Sous la pression populaire et médiatique, la police de l’Oklahoma a dû désactiver de tout nouveaux scanners qu’elle venait de mettre en route afin d’identifier et d’évaluer les fonds enregistrés sur des cartes de crédit prépayées pour déterminer s’ils sont d’origine frauduleuse. Les scanners « ERAD » (Electronic Recovery and Access to Data) permettent la saisie immédiate des fonds soupçonnés d’être liés à une activité criminelle. Un haut responsable du Département de la sécurité de l’Etat doit participer à une formation à leur utilisation après quoi la question de leur utilisation future sera revue par le Département.
Le service de la sécurité publique de l’Oklahoma a acheté ces lecteurs électroniques pour les distribuer aux patrouilles et à la police autoroutière. Leur intérêt ? Ils révèlent le solde, positif ou négatif, des cartes prépayées de toute sorte, fournissant par ailleurs une information limitée sur toute carte ayant une bande magnétique, y compris des cartes bancaires de crédit ou de débit.
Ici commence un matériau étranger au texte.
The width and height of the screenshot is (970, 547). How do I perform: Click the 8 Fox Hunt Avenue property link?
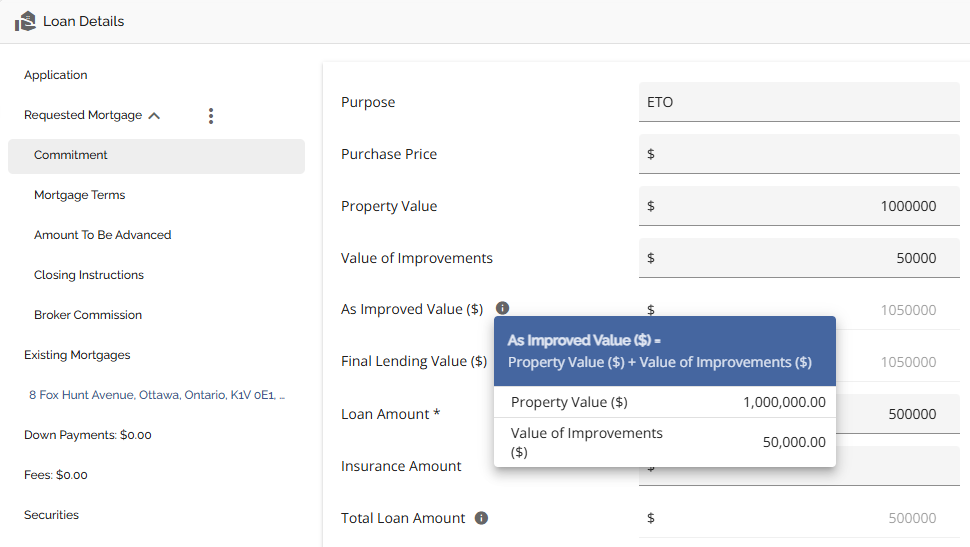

Les habitants de l’Oklahoma sont d’autant plus chatouilleux sur la question qu’une réforme des procédures de saisie de biens civils a provoqué de vifs débats ces dernières années, alimentés par des cas hautement médiatisés de saisies policières injustifiées d’argent et autres actifs auprès de personnes innocentes – le plus souvent, qui plus est, en l’absence de toute mise en accusation formelle.
Des scanners qui permettent à la police de s’emparer de l’argent abusivement
Chaque lecteur-scanner coûte à l’Etat environ 5.000 dollars, auxquels il faut ajouter 1.500 dollars pour le stage de formation. L’Etat a en outre accepté de payer le fabricant, le groupe ERAD, sous forme de pourcentage : à raison de 7,7 % de tous les fonds engrangés par ces appareils lors des saisies policières. Pour ses promoteurs, c’est une arme importante contre le trafic de drogue, puisqu’elle permet de saisir sur-le-champ des fonds qui ne se trouvent pas à proximité de la marchandise illicite, et de contourner l’astuce des dealers qui évitent en multipliant les cartes de travailler avec de l’argent liquide. Mais le procédé inverse la charge de la preuve, mettent à mal la présomption d’innocence et ouvrant la porte aux abus : les personnes innocentes se verraient contraintes de justifier que les fonds ne sont pas liés à une activité criminelle pour les récupérer.
Le sénateur Kyle Loveless (Républicain) met en garde contre une utilisation exagérée de ces procédures, étant donné que la possession de multiples cartes prépayées n’est pas en soi délictueuse : « On a déjà vu des biens de gens innocents être saisis… », dénonce-t-il à propos des nouvelles procédures de saisie policière.
Au mois d’avril, par exemple, la police a saisi plus de 50.000 dollars chez le gestionnaire d’un groupe birman de rock chrétien. Or, il s’agissait de dons récoltés lors des concerts du groupe pour un orphelinat. La police a mis deux mois pour restituer la somme…
Dans l’Oklahoma, saisie immédiate de l’argent des cartes prépayées
Les critiques invoquent ces cas pour montrer que la police saisit d’abord et pose des questions ensuite. Système malsain, puisque l’argent saisi dans un cadre de protection insuffisante des propriétaires vient alimenter les caisses de la police : des détournements de fonds ont déjà eu lieu et au moins un cas d’extorsion de fonds est sous le coup d’une enquête. Avec les nouveaux scanners, une nouvelle difficulté se fait jour : le fait que l’Oklahoma donne une partie des sommes saisies à un fournisseur privé, le groupe ERAD.
Le sénateur Loveless a déposé une proposition de loi qui rendrait obligatoire l’existence d’un mandat judiciaire préalable, revoyant à la hausse le niveau de preuve requise pour justifier une telle procédure. La responsabilité de l’Etat de l’Oklahoma serait ainsi impliquée, de sorte qu’il n’incombe plus au citoyen de prouver son innocence. Le texte comprend aussi des mesures de transparence pour suivre les saisies et permettre de savoir ce que devient l’argent confisqué par la police.
Fonds suspects et présomption d’innocence : les citoyens de l’Oklahoma tiennent à leurs libertés
Matt Miller, avocat de l’Institute for Justice qui pense que toute confiscation devrait réservée à des procédures pénales, fait remarquer qu’un nombre croissant de personnes sont payés par leurs employeurs au moyen de cartes de débit ou prépayées, car elles sont nombreuses à ne plus avoir de compte en banque traditionnel.
Le sénateur Loveless fait observer que la mise en place des machines ERAD s’est faite sans que le législateur en soit seulement averti, alors même qu’une écrasante majorité des habitants de l’Etat se dit – aux termes d’un récent sondage – opposée à la mise à place de ces pompes à fric dernier cri.